While the value of the New Zealand dollar is heavily reliant on the economic situation of the nation/ exportation of commodities.
Furthermore, changes in the price of these exports are bound to happen at certain intervals, leading to high levels of volatility.
AUD/USD
The American and Australian dollars respectively are the elements of the AUDUSD volatile currency pair. Forex traders tend to also call this pair the Aussie.
Moreover, the US dollar is a global currency because the United States because of a flexible and robust economy.
Contrarily to that, the Australian dollar is backed by the various sectors that constitute the economy of the nation.

GBP/EUR
The UK pound has been relatively stable against the euro since the Brexit vote. However, there are some signs that the pound could weaken further as the UK prepares to leave the EU.
The UK government has said that it will not pay any money to the EU until it leaves the bloc.
This means that the UK would lose access to the single market, which includes the free movement of people, services, and capital.

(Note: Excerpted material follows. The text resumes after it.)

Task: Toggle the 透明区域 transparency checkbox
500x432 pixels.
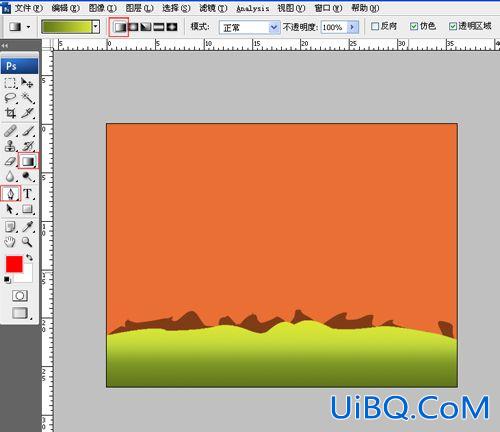Action: [x=453, y=26]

As a result, the value of the pound could fall against other currencies.
EUR/JPY
This pair tends to move up and down together because both countries use the same currency.

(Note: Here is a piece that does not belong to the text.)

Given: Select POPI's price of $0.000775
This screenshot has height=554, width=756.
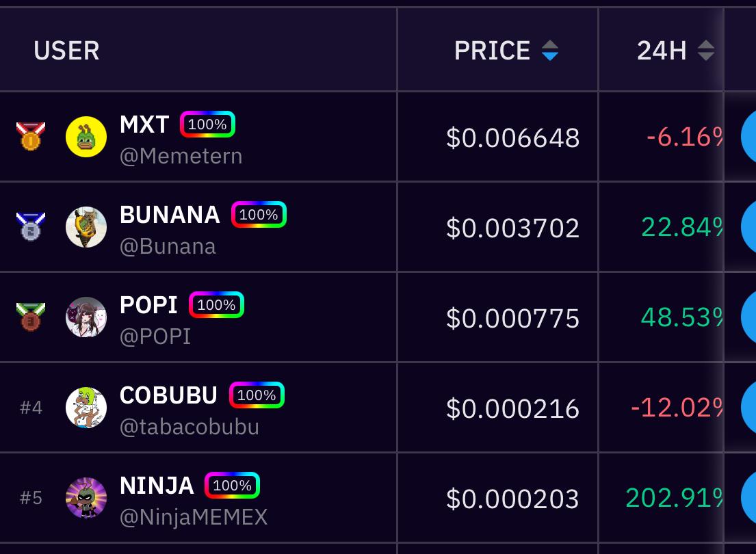Looking at the screenshot, I should pyautogui.click(x=512, y=318).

In addition, Switzerland is one of the world’s largest exporters of goods and services. As such, its economy is closely tied to the performance of the US economy.
Switzerland also has a large financial sector, so it is sensitive to changes in the US economy.
The Swiss franc is pegged to the US dollar, so when the US dollar rises, the Swiss franc falls. Conversely, when the US dollar declines, the Swiss franc rises.
Which Currency Pair is Most Predictable?
The currency pairs in forex are classified into three categories. They are; major, minors, and exotic pairs.
Pairs like EUR/USD and GBP/ USD are major currency pairs because the currency these pairs contain is that of renowned economies. Therefore, an influx of large amounts of liquidity because of the large participant trading these pairs they aren’t volatile; more predictable.
Exotic pairs on the other hand, only have a few people trading them, leading to extremely volatile conditions. A few examples are USD/TRY, USD/MXN, and USD/ZAR.
The EUR/USD (the fibre) is undoubtedly the most traded pair on a daily basis. It earns this title by accounting for over 20 per cent of daily transactions in the forex market.
This is due to the robust economies of these two countries. Hence, liquidity is at an excess, so spreads are low additionally since this pair isn’t volatile so losses are minimal.
Another good shout is the USD/CHF, an alternative name for this pair is “the Swissie”. This pair contains the US dollar against the Swiss Franc. Both of the currencies in this pair are stable currencies which leads to minimal fluctuations in price.
The first thing to realize is the EUR/USD pair is the most traded pair in the forex market. In addition to this, both currencies that the pair represents are very stable. This results in price action in small ranges- relative to price.
GBP/USD positive correlates with the EUR/USD pair i.e., the move in the direction. This is usually the case for every pair with the American dollar as their quoted/ counter currency (XXX/USD pairs).
Although they move in the same direction, GBPUSD moves more in terms of pips daily, which is more volatile.
Summary; The Most Volatile Currency Pairs In Forex
Volatility is necessary for every good pair but only moderately. My advice would be to trade currency pairs with a good balance of volatility. A solid example is the GBP/USD, which ensures risk is managed without compromising on returns.
Although it isn’t a “currency” pair XAU/USD is infamous for blowing various accounts newcomers into the forex market as it is extremely volatile.
On the other hand, pairs with very low volatilities aren’t ideal either. It takes prolonged periods to reach certain price ranges.
Lastly, as consistently mentioned above, volatile pairs include a stable/ safe haven currency alongside a currency of an upcoming economy/ unstable economy.